The Minister imposed a penalty of 10% for Mr. Dhanoa’s 2012 taxation year pursuant to subsection 163(1) of the Act:
163. (1) Every person who
(a) fails to report an amount required to be included in computing the person’s income in a return filed under section 150 for a taxation year, and
(b) had failed to report an amount required to be so included in any return filed under section 150 for any of the three preceding taxation years
is liable to a penalty equal to 10% of the amount described in paragraph 163(1)(a), except where the person is liable to a penalty under subsection 163(2) in respect of that amount.
The Court acknowledged a split in the Tax Court over whether it was sufficient to escape the imposition of a penalty if a taxpayer could demonstrate due diligence in either of the two years mentioned in the provision:
 I realize that at least four other judges of this Court have held that a taxpayer can be relieved of a penalty under subsection 163(1) if he can establish a due diligence defense for either of the two years within the four year period. I disagree with this reasoning. It is my view that the taxpayer must establish a due diligence defense for the year that the penalty was imposed. In this appeal that year was 2012. It was the failure to report interest income of $51,727 in the 2012 taxation year which triggered the penalty.
 However, because this issue has not been decided by the Federal Court of Appeal, I will give the Appellant the benefit of the doubt by considering his due diligence argument for both 2011 and 2012.
The Court rejected Mr. Dhanoa’s argument that he had demonstrated due diligence in 2011:
 In the 2011 taxation year, the Appellant reported employment income of $18,000. It was his evidence that he may have mistakenly reported the capital gains of $18,817 which he received from Stone West as his employment income. With respect to the interest income of $127.16 from Khalsa Alberta, he stated that he knew he had to pay tax on this income but he thought that he didn’t have to report it because the CRA would receive a copy of the T5 slip from the credit union.
 I do not believe that the Appellant mistakenly reported the capital gains he received from Stone West as his employment income. Nor do I believe that the Appellant’s explanation is credible. For 2011, the Appellant reported employment income of $18,000 and taxable dividends of $35,000 for total income of $53,000. The T4 enclosed with his 2011 income tax return (“2011 return”) was from 1339421 Alberta Inc. and it showed that his employment income was $18,000. I note that the taxable dividends were also from the same numbered company.
He was similarly unsuccessful in 2012:
 The evidence demonstrated that the Appellant had a pattern of not reporting interest income. In 2003, 2006, 2007, 2008 and 2010, the Appellant failed to report interest income he earned from Khalsa Alberta. In 2004, he failed to report interest income he earned from TD Mortgage Corporation.

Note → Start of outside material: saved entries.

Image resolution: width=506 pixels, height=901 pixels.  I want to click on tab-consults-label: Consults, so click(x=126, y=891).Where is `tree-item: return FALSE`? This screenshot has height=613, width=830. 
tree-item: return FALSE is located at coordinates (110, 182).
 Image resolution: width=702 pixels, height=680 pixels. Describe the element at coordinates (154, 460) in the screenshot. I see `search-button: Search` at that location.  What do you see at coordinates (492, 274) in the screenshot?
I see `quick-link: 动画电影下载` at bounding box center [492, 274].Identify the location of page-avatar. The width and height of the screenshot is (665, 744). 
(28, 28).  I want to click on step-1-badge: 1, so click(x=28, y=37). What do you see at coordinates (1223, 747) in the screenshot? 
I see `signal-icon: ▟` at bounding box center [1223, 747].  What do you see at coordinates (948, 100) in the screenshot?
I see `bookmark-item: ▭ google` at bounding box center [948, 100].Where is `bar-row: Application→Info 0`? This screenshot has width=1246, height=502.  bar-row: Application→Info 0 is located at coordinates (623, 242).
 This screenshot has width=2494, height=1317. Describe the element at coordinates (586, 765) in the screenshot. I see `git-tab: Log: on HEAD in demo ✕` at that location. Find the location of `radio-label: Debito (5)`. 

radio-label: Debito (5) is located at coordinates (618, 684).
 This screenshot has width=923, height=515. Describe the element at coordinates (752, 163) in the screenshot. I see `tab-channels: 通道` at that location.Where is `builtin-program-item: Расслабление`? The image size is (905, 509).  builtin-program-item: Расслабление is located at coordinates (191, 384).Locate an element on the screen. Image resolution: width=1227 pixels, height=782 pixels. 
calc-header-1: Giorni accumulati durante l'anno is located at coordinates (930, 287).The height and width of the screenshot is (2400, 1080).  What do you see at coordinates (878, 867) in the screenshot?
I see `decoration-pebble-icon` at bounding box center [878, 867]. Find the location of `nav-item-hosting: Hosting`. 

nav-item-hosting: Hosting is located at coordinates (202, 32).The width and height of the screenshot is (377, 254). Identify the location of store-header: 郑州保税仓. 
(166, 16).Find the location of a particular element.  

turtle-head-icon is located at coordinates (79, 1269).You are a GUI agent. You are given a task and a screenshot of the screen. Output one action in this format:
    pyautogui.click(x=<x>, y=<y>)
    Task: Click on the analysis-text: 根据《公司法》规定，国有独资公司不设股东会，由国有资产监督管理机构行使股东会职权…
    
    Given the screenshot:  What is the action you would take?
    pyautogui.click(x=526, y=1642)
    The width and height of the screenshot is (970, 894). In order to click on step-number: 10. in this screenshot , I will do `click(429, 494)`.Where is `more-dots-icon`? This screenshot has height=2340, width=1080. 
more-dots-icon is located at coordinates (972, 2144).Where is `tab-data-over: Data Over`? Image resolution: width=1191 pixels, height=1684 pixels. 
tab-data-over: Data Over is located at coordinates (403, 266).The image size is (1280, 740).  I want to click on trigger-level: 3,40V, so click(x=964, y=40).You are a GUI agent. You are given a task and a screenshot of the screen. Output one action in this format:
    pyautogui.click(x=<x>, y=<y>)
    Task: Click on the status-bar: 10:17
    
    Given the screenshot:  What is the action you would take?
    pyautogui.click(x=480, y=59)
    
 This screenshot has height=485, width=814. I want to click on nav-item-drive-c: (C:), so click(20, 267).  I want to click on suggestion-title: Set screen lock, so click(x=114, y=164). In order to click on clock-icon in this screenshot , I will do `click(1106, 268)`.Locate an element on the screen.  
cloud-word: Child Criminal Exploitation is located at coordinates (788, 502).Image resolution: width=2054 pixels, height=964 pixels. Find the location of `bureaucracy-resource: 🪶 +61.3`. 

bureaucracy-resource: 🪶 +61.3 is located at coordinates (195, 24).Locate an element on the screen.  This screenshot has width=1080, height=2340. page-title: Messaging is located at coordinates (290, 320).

The Minister reassessed the Appellant to include the unreported interest income in his income for 2003, 2004, 2006 and 2008.
 The Appellant stated that he knew that the Minister received a copy of the T5s from the issuer and he waited each year for the Minister to discover the failure to report and to reassess him. It is my view that the Appellant was playing a game of “catch me if you can” with the Minister. It appears that the Minister did not catch him in 2007 and 2010.
Since Mr. Dhanoa failed to demonstrate due diligence in either 2011 or 2012 his appeal was dismissed.